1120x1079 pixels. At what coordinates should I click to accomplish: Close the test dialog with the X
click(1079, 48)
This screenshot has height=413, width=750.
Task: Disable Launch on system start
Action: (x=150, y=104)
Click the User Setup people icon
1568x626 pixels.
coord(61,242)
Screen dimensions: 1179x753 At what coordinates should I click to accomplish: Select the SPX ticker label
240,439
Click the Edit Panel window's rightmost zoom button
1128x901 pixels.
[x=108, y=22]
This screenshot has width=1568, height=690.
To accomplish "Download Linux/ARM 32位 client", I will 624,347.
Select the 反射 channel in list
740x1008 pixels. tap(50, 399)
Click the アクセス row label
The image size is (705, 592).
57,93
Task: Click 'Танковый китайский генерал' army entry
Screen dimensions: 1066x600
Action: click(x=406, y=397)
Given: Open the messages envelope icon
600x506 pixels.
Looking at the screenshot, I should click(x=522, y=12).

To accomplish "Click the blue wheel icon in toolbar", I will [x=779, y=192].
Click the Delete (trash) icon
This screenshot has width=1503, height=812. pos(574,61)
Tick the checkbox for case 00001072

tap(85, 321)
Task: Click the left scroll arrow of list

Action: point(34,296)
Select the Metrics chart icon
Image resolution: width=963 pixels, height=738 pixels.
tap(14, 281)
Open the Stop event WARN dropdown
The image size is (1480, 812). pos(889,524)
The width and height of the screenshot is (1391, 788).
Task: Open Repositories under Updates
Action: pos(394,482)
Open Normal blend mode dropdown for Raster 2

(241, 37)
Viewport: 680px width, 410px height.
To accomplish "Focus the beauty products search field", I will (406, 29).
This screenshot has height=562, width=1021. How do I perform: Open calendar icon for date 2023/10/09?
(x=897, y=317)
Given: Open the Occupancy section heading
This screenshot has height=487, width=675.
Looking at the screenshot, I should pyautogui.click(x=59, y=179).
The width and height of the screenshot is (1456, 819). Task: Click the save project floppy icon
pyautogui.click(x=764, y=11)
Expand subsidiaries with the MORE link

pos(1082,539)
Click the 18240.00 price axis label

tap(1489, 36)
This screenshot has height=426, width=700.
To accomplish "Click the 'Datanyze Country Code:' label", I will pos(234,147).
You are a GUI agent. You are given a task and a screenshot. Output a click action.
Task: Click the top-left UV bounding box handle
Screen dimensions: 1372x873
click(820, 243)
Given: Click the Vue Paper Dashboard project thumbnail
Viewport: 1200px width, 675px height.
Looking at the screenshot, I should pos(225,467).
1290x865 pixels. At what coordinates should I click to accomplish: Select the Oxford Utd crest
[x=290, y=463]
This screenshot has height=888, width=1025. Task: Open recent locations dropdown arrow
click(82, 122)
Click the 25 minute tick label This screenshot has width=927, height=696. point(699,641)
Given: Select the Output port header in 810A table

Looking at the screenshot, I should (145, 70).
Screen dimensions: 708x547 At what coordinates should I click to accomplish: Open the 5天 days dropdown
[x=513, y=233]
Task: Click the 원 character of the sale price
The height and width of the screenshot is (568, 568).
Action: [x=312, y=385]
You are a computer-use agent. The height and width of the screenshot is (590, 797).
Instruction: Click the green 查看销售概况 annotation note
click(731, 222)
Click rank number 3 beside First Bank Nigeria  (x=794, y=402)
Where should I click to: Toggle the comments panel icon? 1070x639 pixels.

#### [What this task involves]
Print the material word for word, with nothing left out.

#### [Completed task]
1120x1079 pixels. At what coordinates should I click to accomplish: Close the test dialog with the X
click(1079, 48)
This screenshot has height=413, width=750.
Task: Disable Launch on system start
Action: (x=150, y=104)
Click the User Setup people icon
1568x626 pixels.
coord(61,242)
Screen dimensions: 1179x753 At what coordinates should I click to accomplish: Select the SPX ticker label
240,439
Click the Edit Panel window's rightmost zoom button
1128x901 pixels.
[x=108, y=22]
This screenshot has width=1568, height=690.
To accomplish "Download Linux/ARM 32位 client", I will 624,347.
Select the 反射 channel in list
740x1008 pixels. tap(50, 399)
Click the アクセス row label
The image size is (705, 592).
57,93
Task: Click 'Танковый китайский генерал' army entry
Screen dimensions: 1066x600
Action: click(x=406, y=397)
Given: Open the messages envelope icon
600x506 pixels.
Looking at the screenshot, I should click(x=522, y=12).

To accomplish "Click the blue wheel icon in toolbar", I will [x=779, y=192].
Click the Delete (trash) icon
This screenshot has width=1503, height=812. pos(574,61)
Tick the checkbox for case 00001072

tap(85, 321)
Task: Click the left scroll arrow of list

Action: point(34,296)
Select the Metrics chart icon
Image resolution: width=963 pixels, height=738 pixels.
tap(14, 281)
Open the Stop event WARN dropdown
The image size is (1480, 812). pos(889,524)
The width and height of the screenshot is (1391, 788).
Task: Open Repositories under Updates
Action: pos(394,482)
Open Normal blend mode dropdown for Raster 2

(241, 37)
Viewport: 680px width, 410px height.
To accomplish "Focus the beauty products search field", I will (406, 29).
This screenshot has height=562, width=1021. How do I perform: Open calendar icon for date 2023/10/09?
(x=897, y=317)
Given: Open the Occupancy section heading
This screenshot has height=487, width=675.
Looking at the screenshot, I should pyautogui.click(x=59, y=179).
The width and height of the screenshot is (1456, 819). Task: Click the save project floppy icon
pyautogui.click(x=764, y=11)
Expand subsidiaries with the MORE link

pos(1082,539)
Click the 18240.00 price axis label

tap(1489, 36)
This screenshot has height=426, width=700.
To accomplish "Click the 'Datanyze Country Code:' label", I will pos(234,147).
You are a GUI agent. You are given a task and a screenshot. Output a click action.
Task: Click the top-left UV bounding box handle
Screen dimensions: 1372x873
click(820, 243)
Given: Click the Vue Paper Dashboard project thumbnail
Viewport: 1200px width, 675px height.
Looking at the screenshot, I should pos(225,467).
1290x865 pixels. At what coordinates should I click to accomplish: Select the Oxford Utd crest
[x=290, y=463]
This screenshot has height=888, width=1025. Task: Open recent locations dropdown arrow
click(82, 122)
Click the 25 minute tick label This screenshot has width=927, height=696. point(699,641)
Given: Select the Output port header in 810A table

Looking at the screenshot, I should (145, 70).
Screen dimensions: 708x547 At what coordinates should I click to accomplish: Open the 5天 days dropdown
[x=513, y=233]
Task: Click the 원 character of the sale price
The height and width of the screenshot is (568, 568).
Action: [x=312, y=385]
You are a computer-use agent. The height and width of the screenshot is (590, 797).
Instruction: Click the green 查看销售概况 annotation note
click(731, 222)
Click rank number 3 beside First Bank Nigeria  (x=794, y=402)
Where should I click to: Toggle the comments panel icon? 1070x639 pixels.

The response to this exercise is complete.